Navigation Systems
More than anything, the shift of the Magnetic North Pole affects navigation systems containing magnetic compasses. While modern smartphones, vehicles, ships, and airliners are connected to satellite-based navigation systems, like GPS and GLONASS, their receivers don't provide a sense of direction, rather, only a person or vehicle's fixed location.
As a result, navigation systems' magnetic compasses, or magnetometers, are used to provide an accurate estimate of the direction a phone, vehicle, ship or plane is pointing in using what's known as declination – the difference between true north and the direction of the compass. If the mathematically expected location of the Magnetic North Pole is wrong, navigation equipment will be off kilter.
Accounting for the shift in the pole's location is particularly important in areas above the 55th parallel, which covers northern Canada, Scandanavia, and much of Russia.
For most civilian purposes in Western Europe and North America, British Geological Survey geophysicist Ciaran Beggan says the changes would be relatively minor. "The average user is not going to be overly affected by this unless they happen to be trekking around the high Arctic," he told National Geographic.
However, militaries, commercial airlines, search and rescue ships and aircraft, NASA, and other agencies and groups relying on precision navigation in the high north should find the update helpful.
Bird and Fish Migration Patterns
Over time, and especially in a scenario where Earth reverses polarity and the magnetic poles swap places, the moving of the Magnetic North Pole will affect animals, birds and sea life that use the polls' magnetic fields for navigation.

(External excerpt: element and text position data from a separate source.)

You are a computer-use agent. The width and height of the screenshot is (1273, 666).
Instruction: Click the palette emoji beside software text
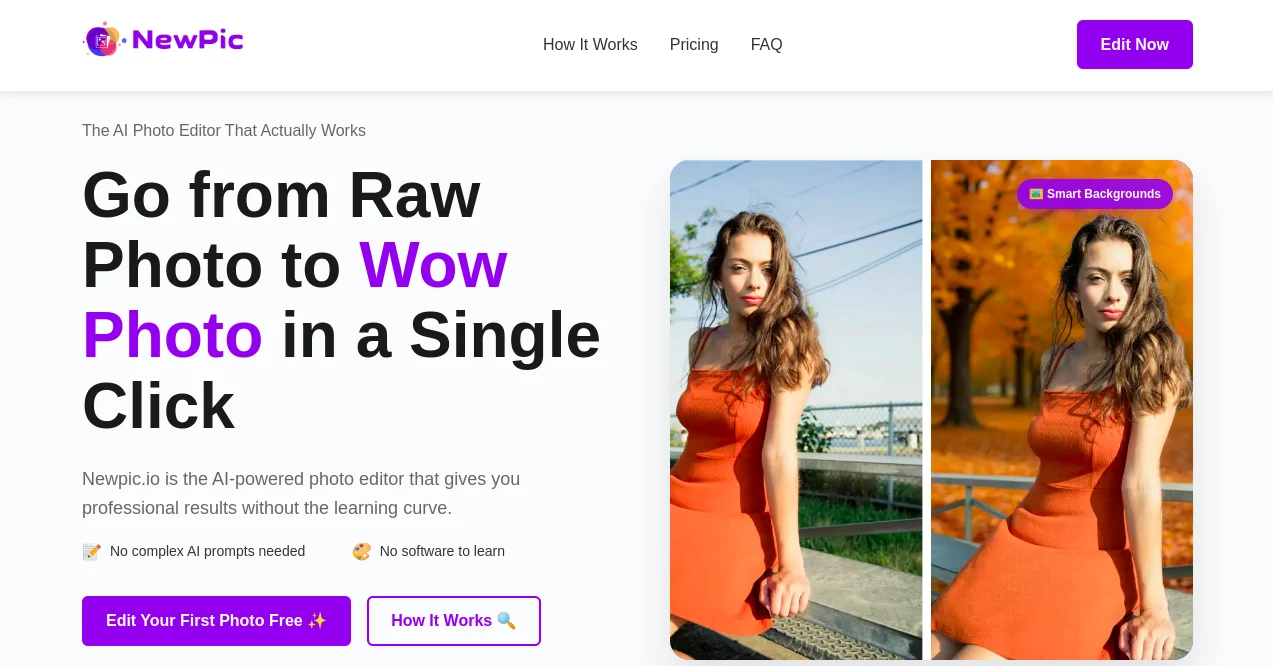coord(361,551)
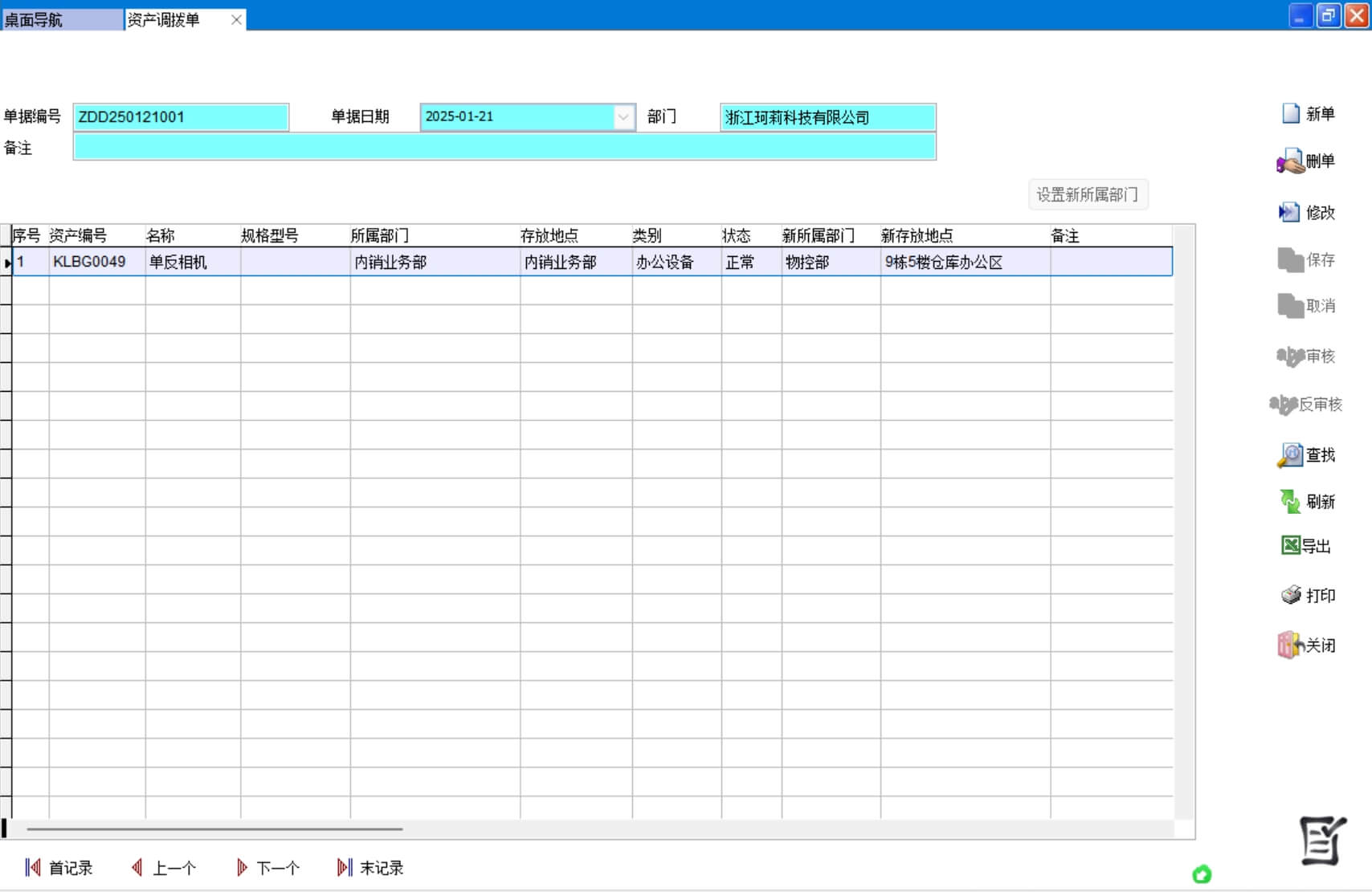The width and height of the screenshot is (1372, 892).
Task: Switch to the 桌面导航 tab
Action: [x=61, y=20]
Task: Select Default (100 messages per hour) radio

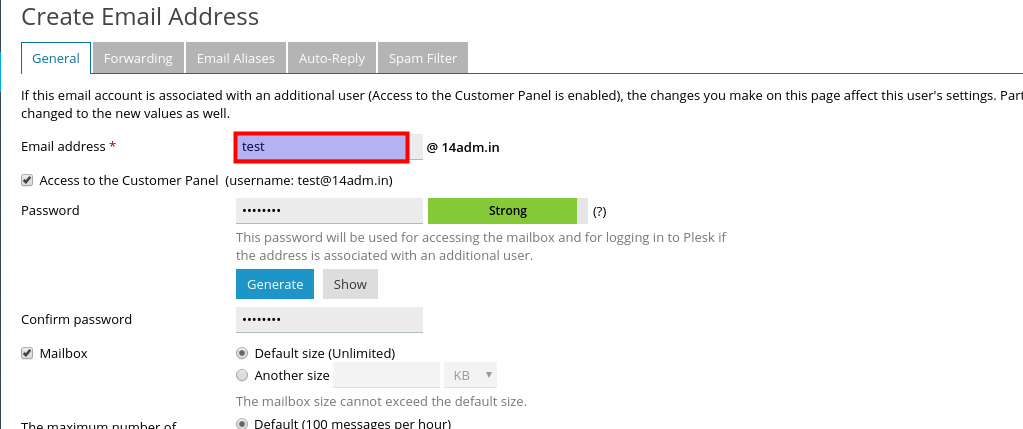Action: click(x=242, y=423)
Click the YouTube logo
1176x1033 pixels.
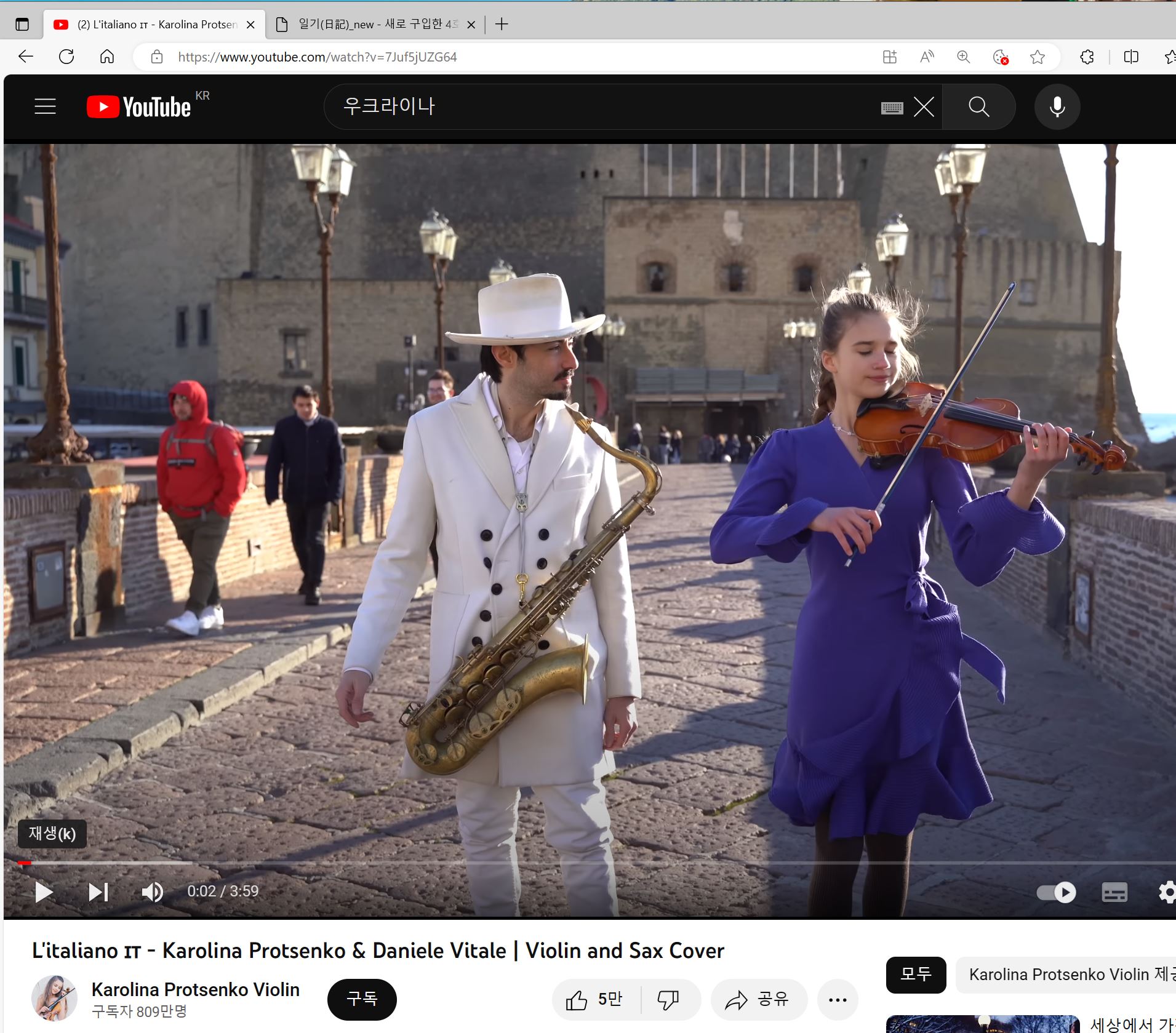coord(139,106)
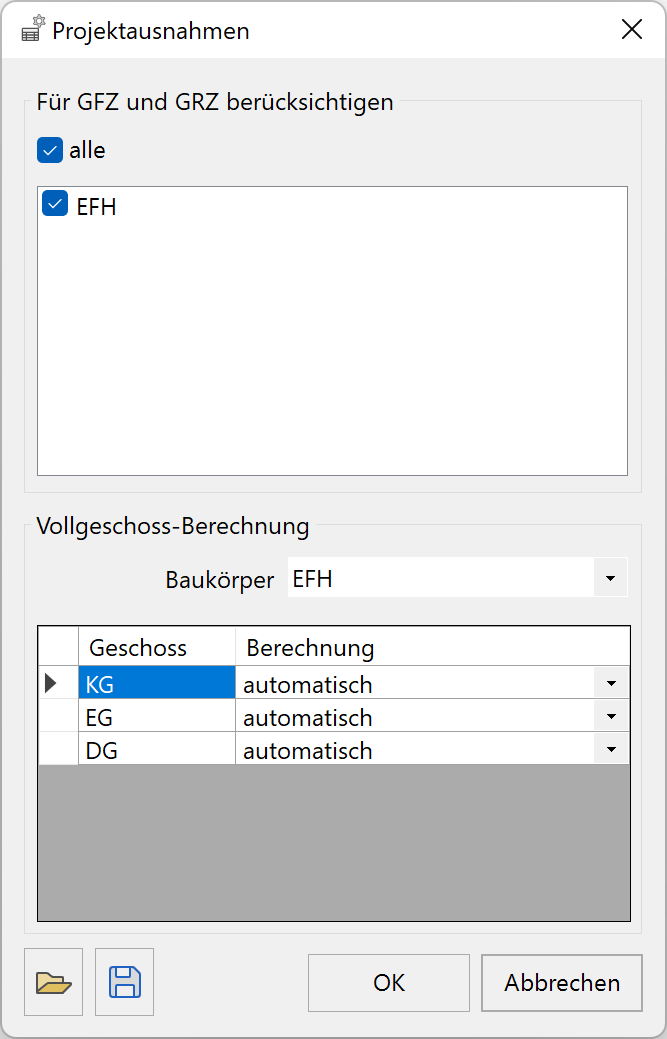Expand the DG Berechnung dropdown arrow

click(x=611, y=750)
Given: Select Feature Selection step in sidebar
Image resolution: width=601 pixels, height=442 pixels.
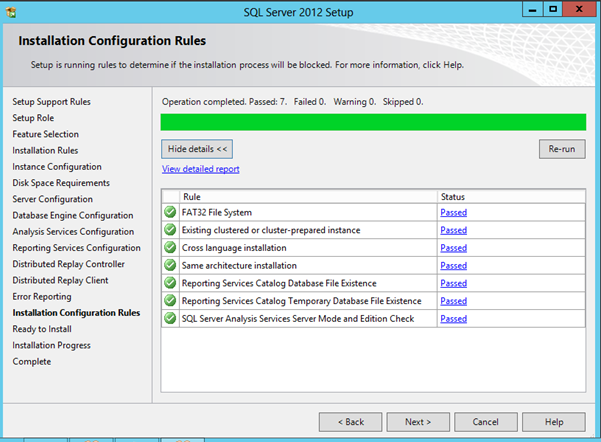Looking at the screenshot, I should click(x=45, y=134).
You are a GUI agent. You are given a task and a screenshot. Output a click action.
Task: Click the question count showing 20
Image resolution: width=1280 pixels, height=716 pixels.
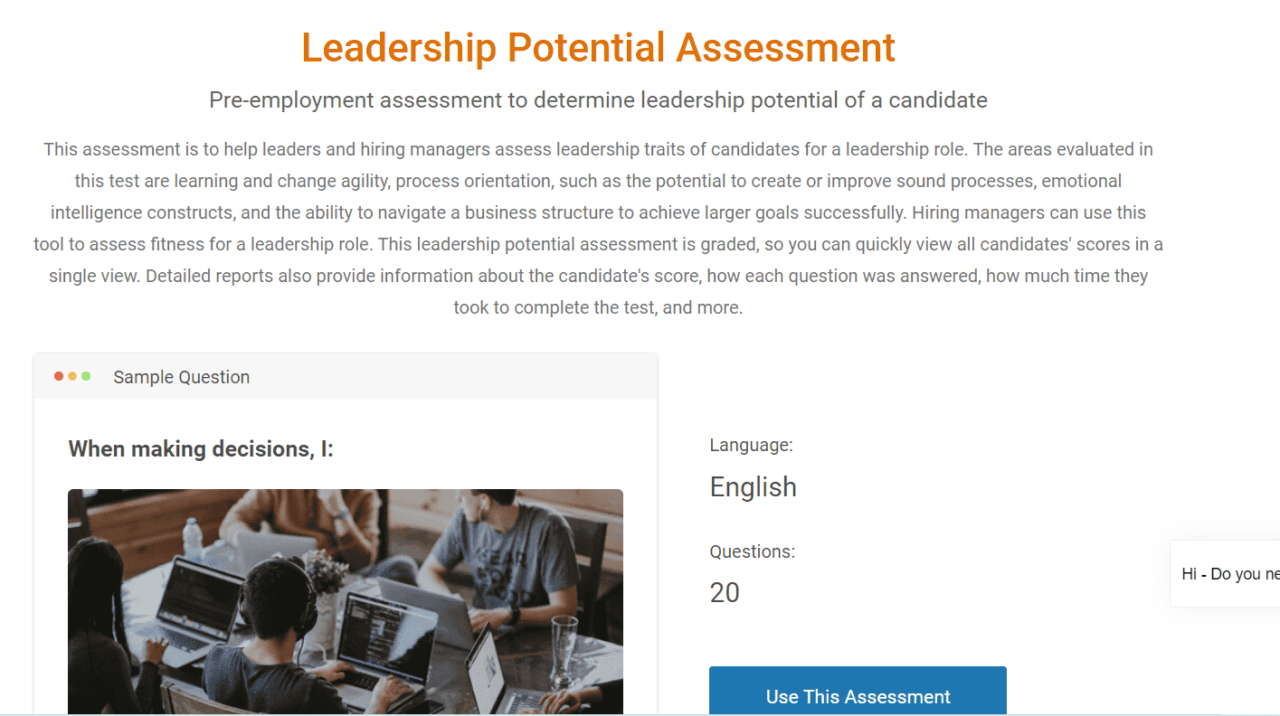click(x=723, y=592)
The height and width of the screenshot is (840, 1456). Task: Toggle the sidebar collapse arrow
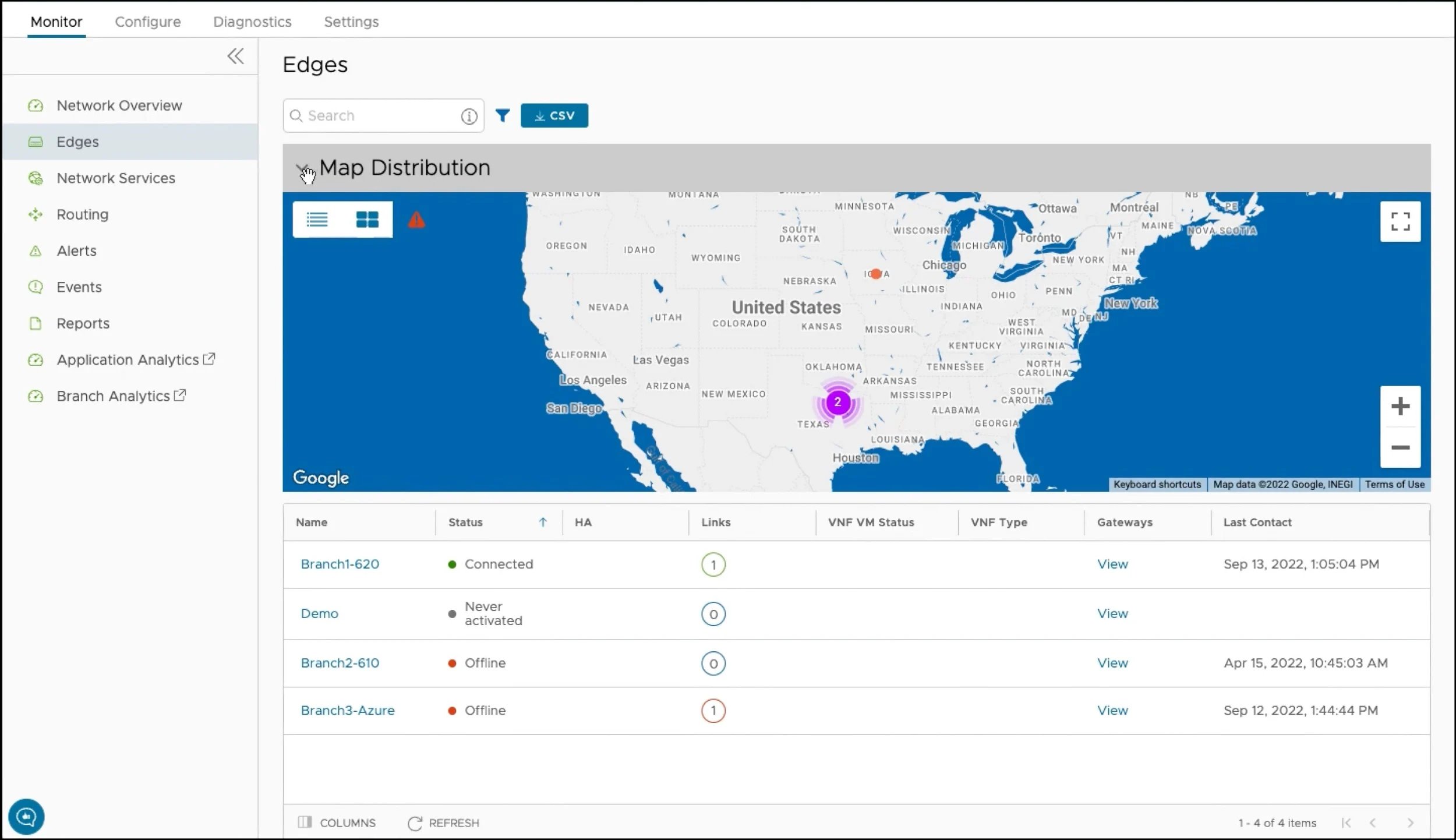(x=235, y=56)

Magnetic Field Shielding Earth?
A more serious possible consequence of the "tug of war" between magnetic field patches in northern Canada and Siberia, which some scientists say is causing the accelerated movement of the magnetic north pole, is its potential to weaken the magnetic shield sparing earth from deadly solar and cosmic radiation.
This could lead to increased rates of cancer in humans, or harm man-made infrastructure projects, such as power grids. However, scientists say that even in the scenario of a flip of the north and south poles, which isn't expected to happen anytime soon, the shift would be protracted, taking as much as a thousand years to complete. This, hopefully, will help mitigate its effects.